EXERCISE >> Where a line of the entries holds the string "will", copy that line.

INPUT DATA >>
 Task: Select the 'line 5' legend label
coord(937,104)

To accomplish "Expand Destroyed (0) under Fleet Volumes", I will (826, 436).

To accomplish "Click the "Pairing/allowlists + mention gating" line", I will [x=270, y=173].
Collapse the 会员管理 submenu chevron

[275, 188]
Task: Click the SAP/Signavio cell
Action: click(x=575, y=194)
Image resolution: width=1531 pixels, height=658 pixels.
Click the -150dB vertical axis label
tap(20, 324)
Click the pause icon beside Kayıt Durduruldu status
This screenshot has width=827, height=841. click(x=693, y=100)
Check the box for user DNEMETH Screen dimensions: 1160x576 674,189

ANSWER FOR THIS EXERCISE >>
To accomplish "Expand Destroyed (0) under Fleet Volumes", I will (826, 436).
To accomplish "Click the "Pairing/allowlists + mention gating" line", I will [x=270, y=173].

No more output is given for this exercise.